━━ Belge Bölümü
HABER MERKEZİ
HÜDA PAR Genel Başkanı Zekeriya Yapıcıoğlu, katıldığı TV programında gündeme ilişkin soruları yanıtladı. HÜDA PAR'ın, seçim ittifakı yapıp yapmayacağına yönelik soruya Yapıcıoğlu, "İslam’a ve Müslümanlara açıkça düşmanlık eden partilerle ittifak etmeyiz. Bize düşmanlık yapmış, kardeşlerimizin kanını dökmüş, bundan pişman olmamış partilerle ittifak etmeyiz. Diğer partilerle ittifaklar olabilir." dedi. Sunucunun, "HDP'yle bir ittifak yapar mısınız?" sorusuna Yapıcıoğlu, "HDP bugünkü çizgisinde olduğu müddetçe onlarla bir ittifak yapmamız söz konusu değildir." yanıtını verdi.
SEÇİM İTTİFAKI VE SİYASİ İTTİFAKLAR
Yapıcıoğlu, sunucunun "Sol bir partiyle ittifak yapar mısınız?" sorusuna ise "İttifakları; seçim ittifakı ve siyasi ittifaklar olarak ikiye ayırıyoruz. Sadece seçim döneminde birlikte ittifak yapıp seçim sonrasında herkesin kendi yoluna gidebileceği türden ittifaklara biz seçim ittifakı diyoruz. Siyasi ittifak ise belki seçimden sonra da ortak bir amaç doğrultusunda birlikte yürüyüşün devam edeceği ittifak olarak tarif edebilirim. Seçim ittifakı, farklı siyasi görüşlerdeki partiler arasında olabilir ama dediğim gibi İslam'a ve Müslümanlara açıktan düşmanlık yapan birisiyle biz seçim ittifakı da yapmaya yanaşmayız." karşılığını verdi.
"D8 ÇEKİRDEK OLUŞUMU D20 OLSA, D57 OLSA AMERİKA'NIN ŞERRİNDEN EMİN OLMAK İÇİN İYİ BİR NOKTADA OLABİLİRDİK"
━━━━
Verilen Görev 1:
Belge bölümüne göre aşağıdaki soruları yanıtlayınız:
(a) Yapıcıoğlu, hangi parti "bugünkü çizgisinde olduğu müddetçe" onunla ittifak yapılmayacağını söylemektedir?
(b) Yapıcıoğlu ittifakları hangi iki türe ayırmaktadır?
(c) Yapıcıoğlu'na göre seçim ittifakı hangi partiler arasında olabilir?
Verilen Görev 2: Yapıcıoğlu'nun TV programındaki açıklamalarını aktaran haberi kaldığı yerden sürdürünüz.
━━ Sağlanan Bilgiler
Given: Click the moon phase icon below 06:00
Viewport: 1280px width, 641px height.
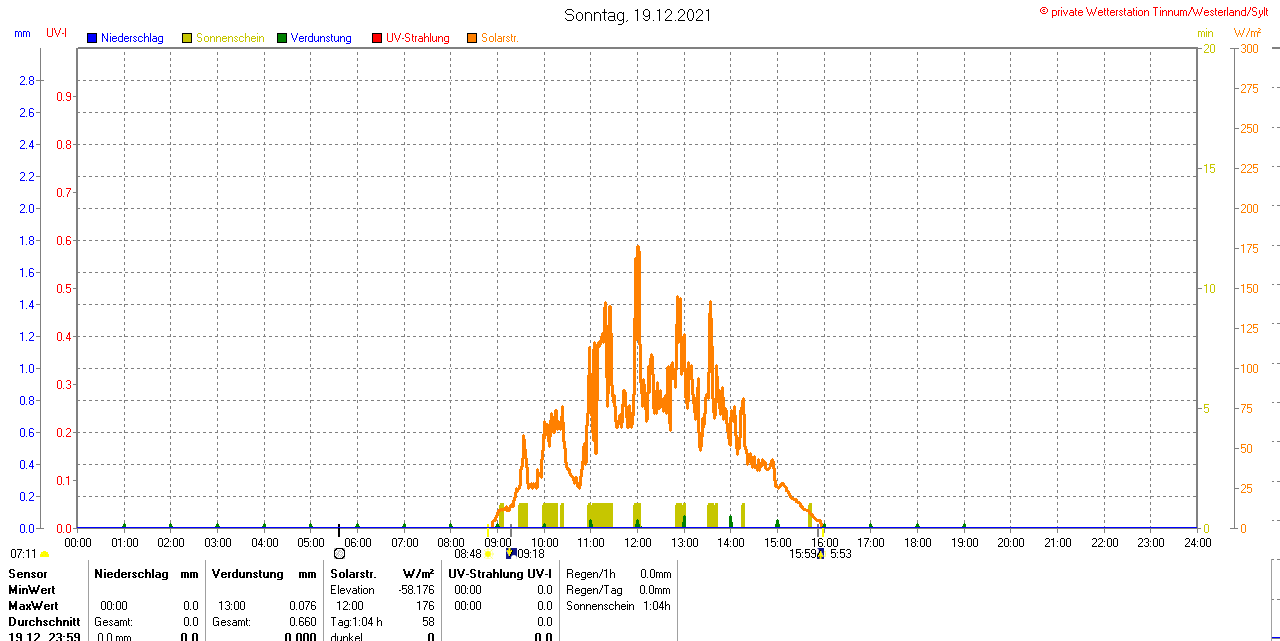Looking at the screenshot, I should (x=339, y=553).
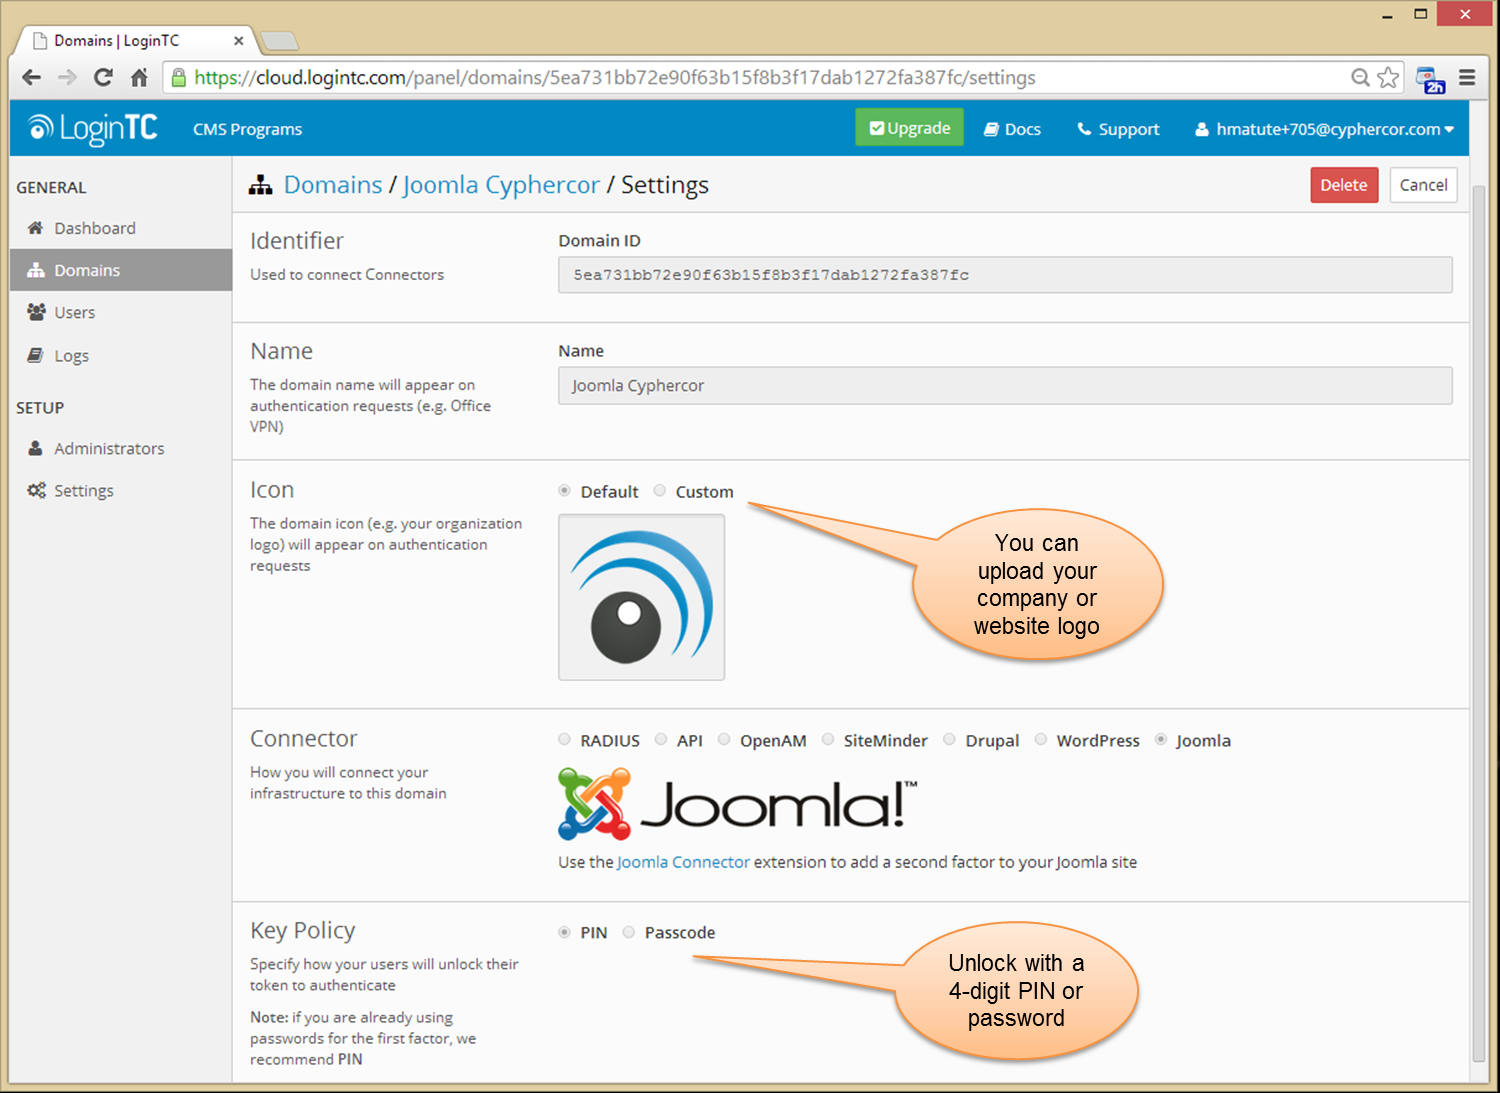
━━━━
Nihai Yanıt 1:
(a) HDP.
(b) Seçim ittifakı ve siyasi ittifak.
(c) Farklı siyasi görüşlerdeki partiler arasında.

Nihai Yanıt 2:
Yapıcıoğlu, HÜDA PAR'ın iktidarda olması halinde ABD ile ilişkilerin nasıl olacağı şeklinde bir sorusuna şu yanıtı verdi: On yıllara dayanan bir ilişki var. Bu sadece siyasi değil. Askeri ekipmanları onlardan almışsanız, yedek parçalarını ondan almak zorundaysanız, ekonominizi göbeğinden kapitalist sisteme bağlamışsanız birden ilişkileri kesmek bazı sıkıntıları doğurur. Sizin bu kadar dış borcunuz varken siz onların hoşuna gitmeyen bir adım atınca sizin ekonominizle çok rahat oynarlar. Onlara köle olmaktansa yaptırımlar, ambargolar ve atacakları adımları göze alarak süreç içinde bunun tedbirleri alınmalı, alternatif sistem kurulmalı. Tüm bunlar sadece bir ülkenin işi değildir. Bugün 15 Haziran, D8'in kuruluş yıldönümü. D8 çekirdek oluşumu D20 olsa, D57 olsa; tüm mazlum ülkeleri de şemsiyesi altına alsaydı belki Amerika'nın şerrinden emin olmak için iyi bir noktada olabilirdik. Evet, Amerika'nın eli uzundur. Sizin ekonominizle oynayabiliyor. Sizin tüm borçlarınız dolar cinsinden, küçük bir manipülasyonla sizin ekonominizle oynayabiliyor. Bu nedenle yumuşak karnınızı korumanız lazımdır. Hemen atılabilecek adımlar vardır. Amerika'nın, siyonist rejimi korumak için kurduğu Kürecik ve İncirlik üslerinin, Amerika'nın hasmane tutumlarından sonra kapatılması çağrısı yaptık. Amerika zaten dostunuz değil. Dostluğunuz bozulacak diye korkmanıza gerek yoktur. Size zarar vermek için tetikte duruyor. İslam ülkelerinin, ihtilafları bir kenara bırakıp ortak düşmana karşı, ortak eyleme geçmesi gerekir diye düşünüyoruz.
"ÜMMETİN İÇİNDE BULUNDUĞU HAL İHANET ÇETELERİNİ CESARETLENDİRDİ"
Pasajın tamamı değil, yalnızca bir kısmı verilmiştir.